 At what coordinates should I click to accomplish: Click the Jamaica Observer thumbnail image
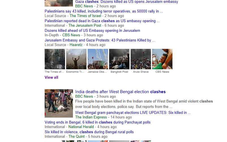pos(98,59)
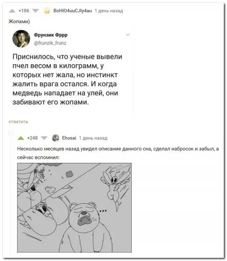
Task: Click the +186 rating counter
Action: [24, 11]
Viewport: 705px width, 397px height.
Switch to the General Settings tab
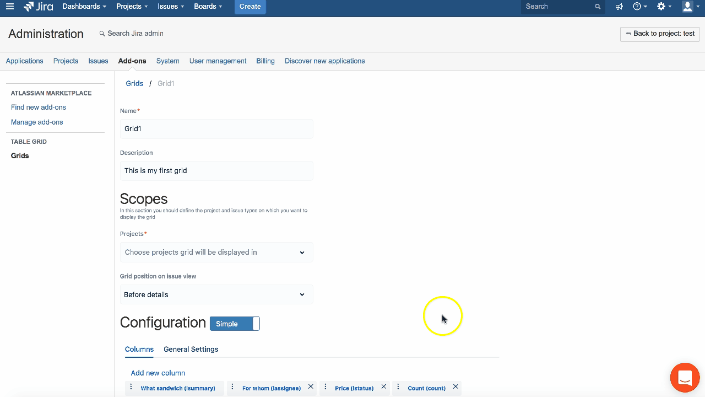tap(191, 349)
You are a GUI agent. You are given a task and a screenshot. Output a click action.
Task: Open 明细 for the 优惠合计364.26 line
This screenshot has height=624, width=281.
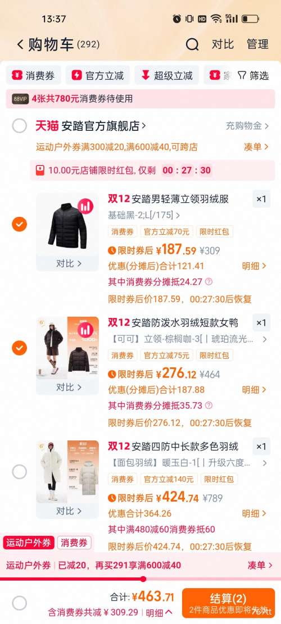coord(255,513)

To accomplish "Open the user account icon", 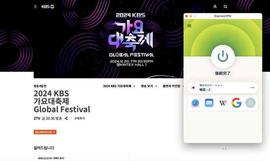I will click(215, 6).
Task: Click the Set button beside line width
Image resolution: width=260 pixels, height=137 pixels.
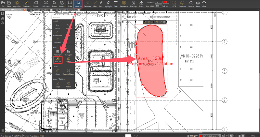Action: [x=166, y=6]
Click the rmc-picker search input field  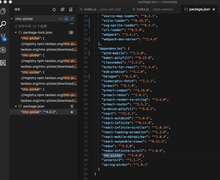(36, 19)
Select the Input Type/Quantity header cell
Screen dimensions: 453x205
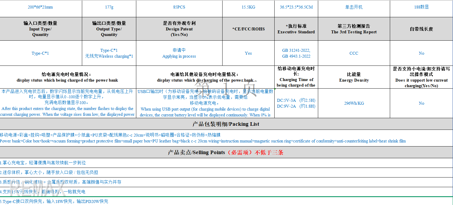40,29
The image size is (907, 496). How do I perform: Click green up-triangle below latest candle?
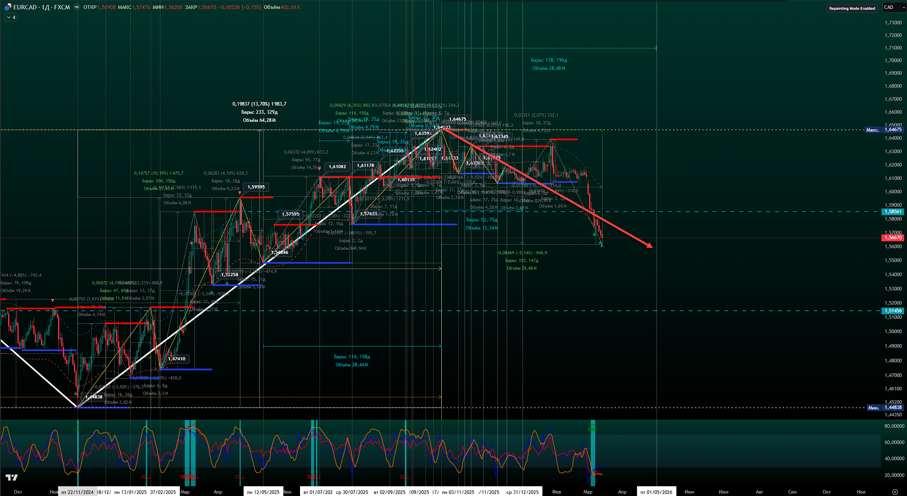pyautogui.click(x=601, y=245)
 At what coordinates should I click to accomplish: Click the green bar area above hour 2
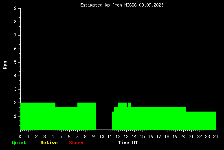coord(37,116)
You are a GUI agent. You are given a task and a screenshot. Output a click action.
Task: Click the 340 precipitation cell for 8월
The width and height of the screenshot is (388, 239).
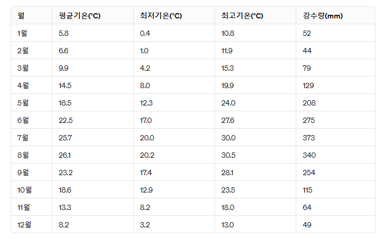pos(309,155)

■ **The task**
Copy out the lines above word for word, starting with the first one and ending with the line that contains "tap(191, 349)". Include both of those lines, and leave the pictures out of your answer.

■ **Full response**
 At what coordinates should I click to accomplish: Click the Jamaica Observer thumbnail image
pos(98,59)
Task: Click the +186 rating counter
Action: [24, 11]
Viewport: 705px width, 397px height.
Switch to the General Settings tab
tap(191, 349)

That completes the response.